:: Record set ::

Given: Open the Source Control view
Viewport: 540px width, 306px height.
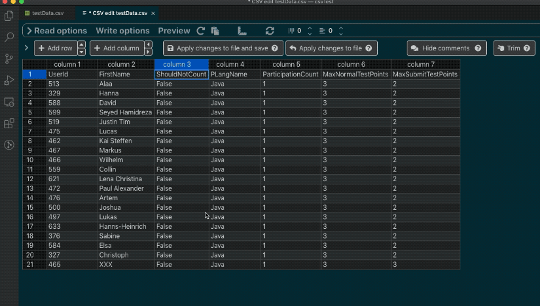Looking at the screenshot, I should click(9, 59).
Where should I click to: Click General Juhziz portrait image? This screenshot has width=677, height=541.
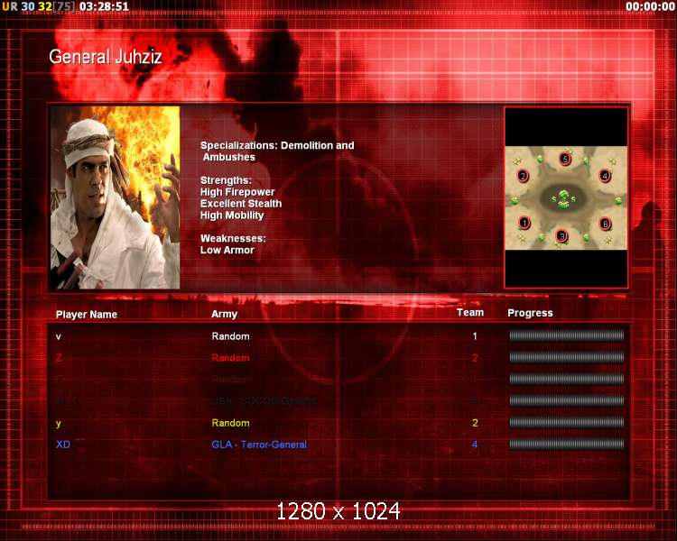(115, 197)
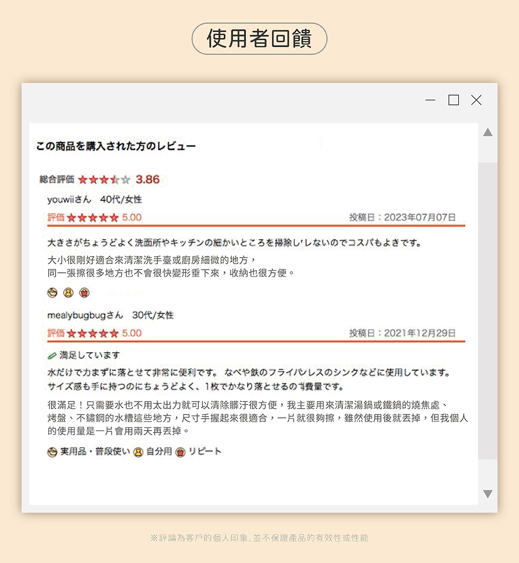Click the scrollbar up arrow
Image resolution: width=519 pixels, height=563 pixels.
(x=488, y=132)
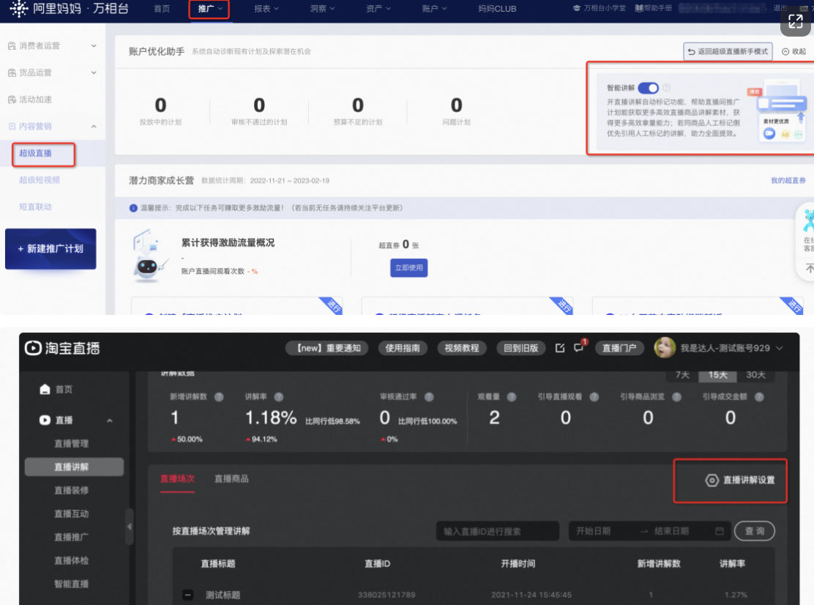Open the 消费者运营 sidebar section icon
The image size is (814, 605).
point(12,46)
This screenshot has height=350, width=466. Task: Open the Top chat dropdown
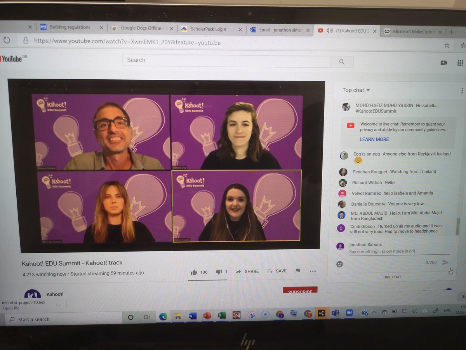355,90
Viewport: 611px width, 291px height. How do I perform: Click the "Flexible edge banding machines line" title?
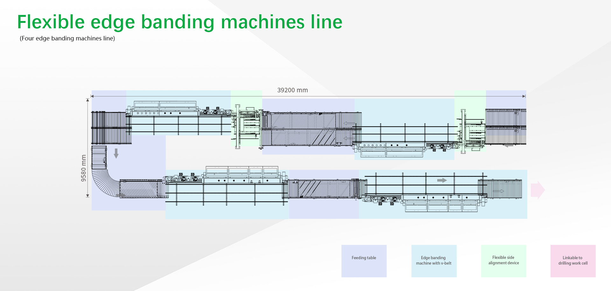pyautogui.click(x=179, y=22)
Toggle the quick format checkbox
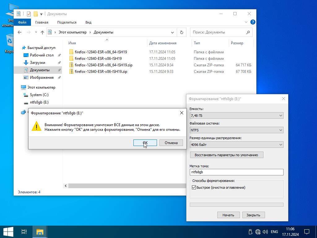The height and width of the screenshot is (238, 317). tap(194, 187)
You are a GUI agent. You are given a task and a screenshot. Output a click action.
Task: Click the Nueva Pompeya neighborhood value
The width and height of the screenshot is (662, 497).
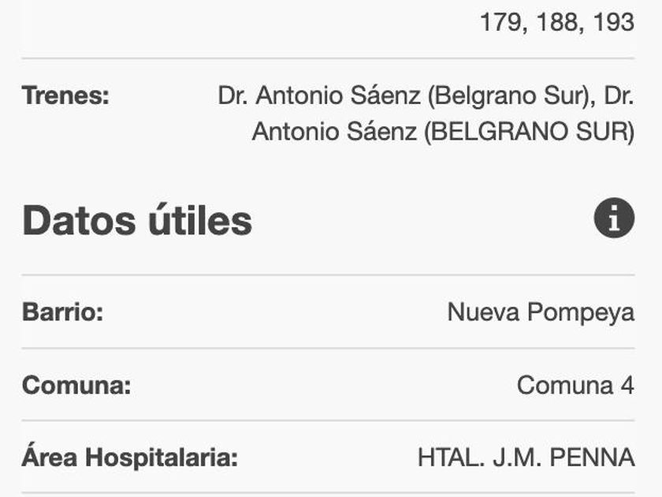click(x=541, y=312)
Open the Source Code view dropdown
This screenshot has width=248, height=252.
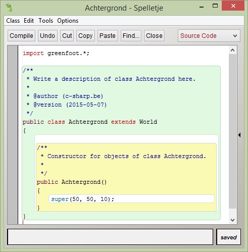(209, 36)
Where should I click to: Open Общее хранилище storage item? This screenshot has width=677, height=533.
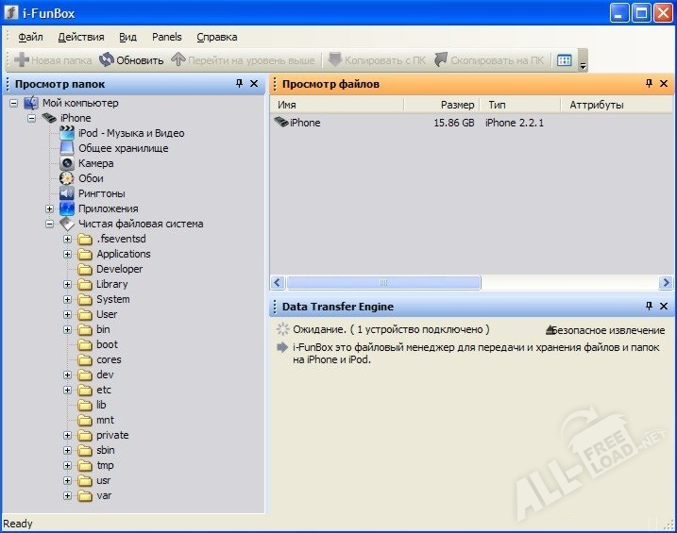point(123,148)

:::
:: Record set ::

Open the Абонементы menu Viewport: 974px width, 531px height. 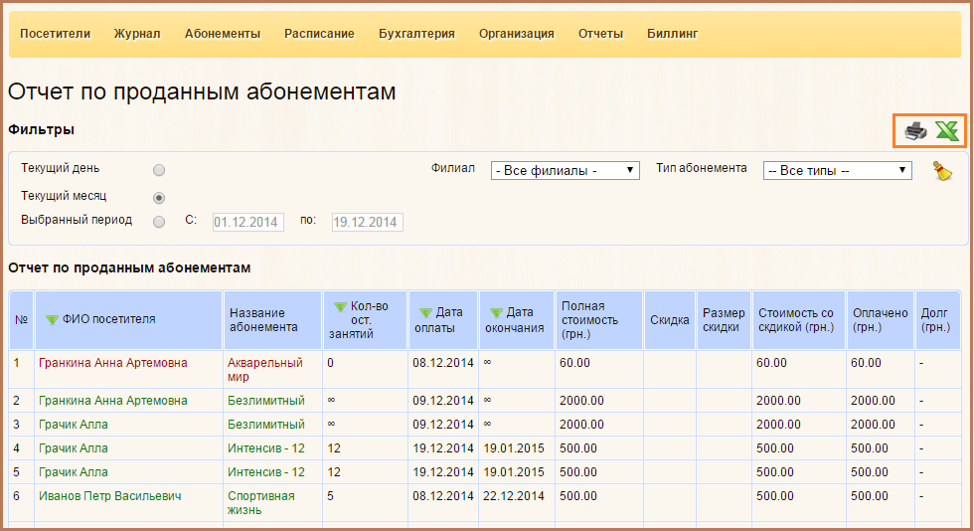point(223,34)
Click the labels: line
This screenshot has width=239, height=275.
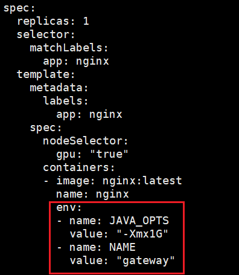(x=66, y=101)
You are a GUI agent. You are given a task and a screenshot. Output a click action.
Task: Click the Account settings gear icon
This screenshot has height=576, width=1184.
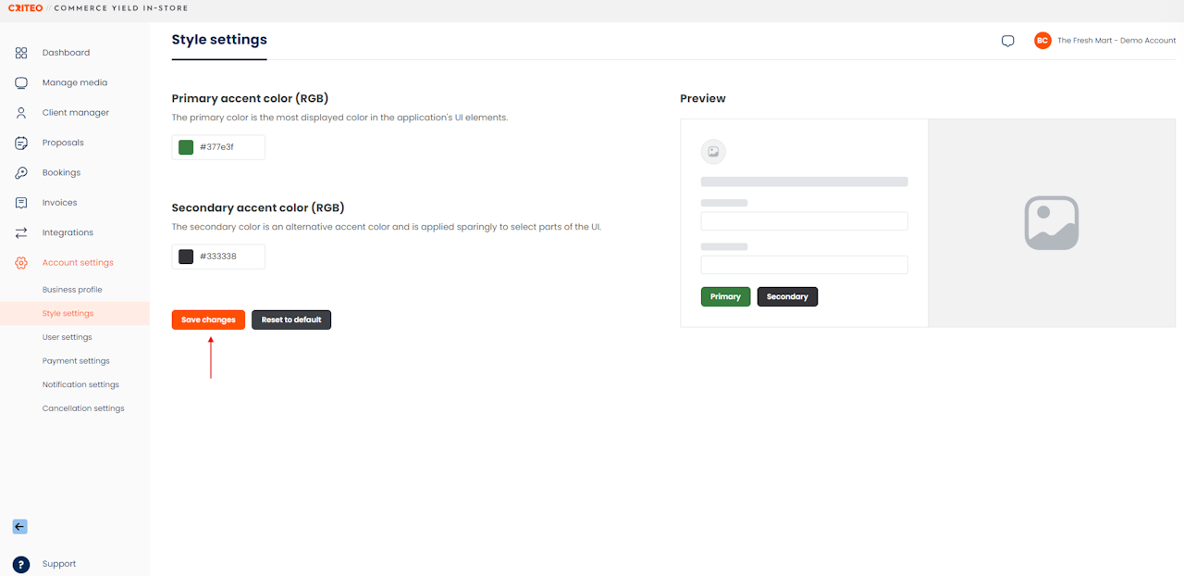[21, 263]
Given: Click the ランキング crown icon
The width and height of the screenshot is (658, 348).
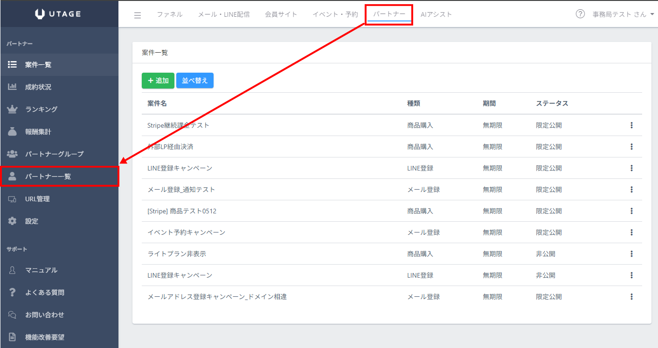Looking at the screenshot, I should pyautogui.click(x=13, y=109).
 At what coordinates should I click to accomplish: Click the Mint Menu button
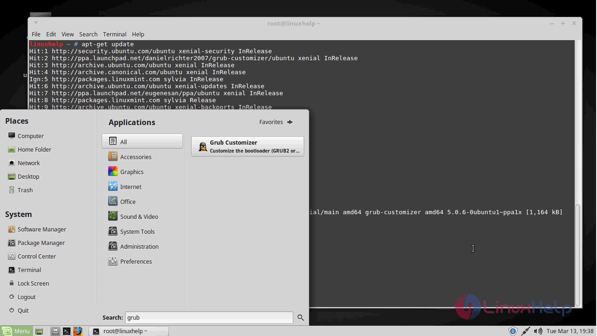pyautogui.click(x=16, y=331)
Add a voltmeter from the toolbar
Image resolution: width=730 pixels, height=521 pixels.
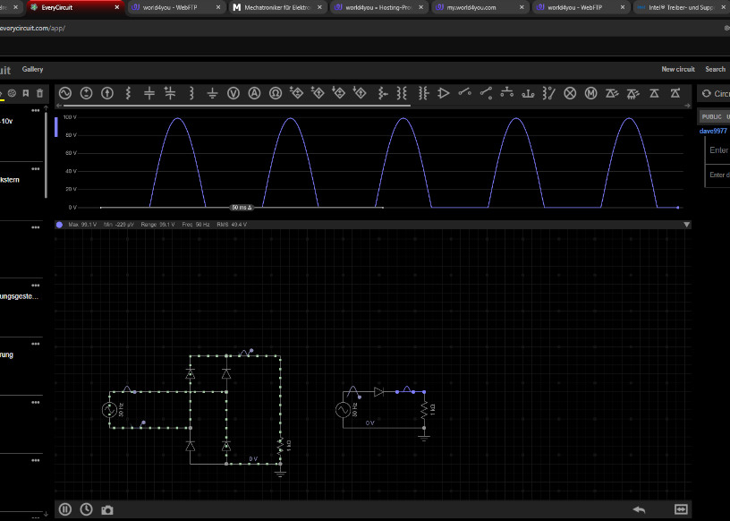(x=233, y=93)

:::

■ Task details ■
Wherever the string "Source" appears in the records, copy the whole line.

■ Result below ■
Given: Open the Source Control view
Open the Source Code view dropdown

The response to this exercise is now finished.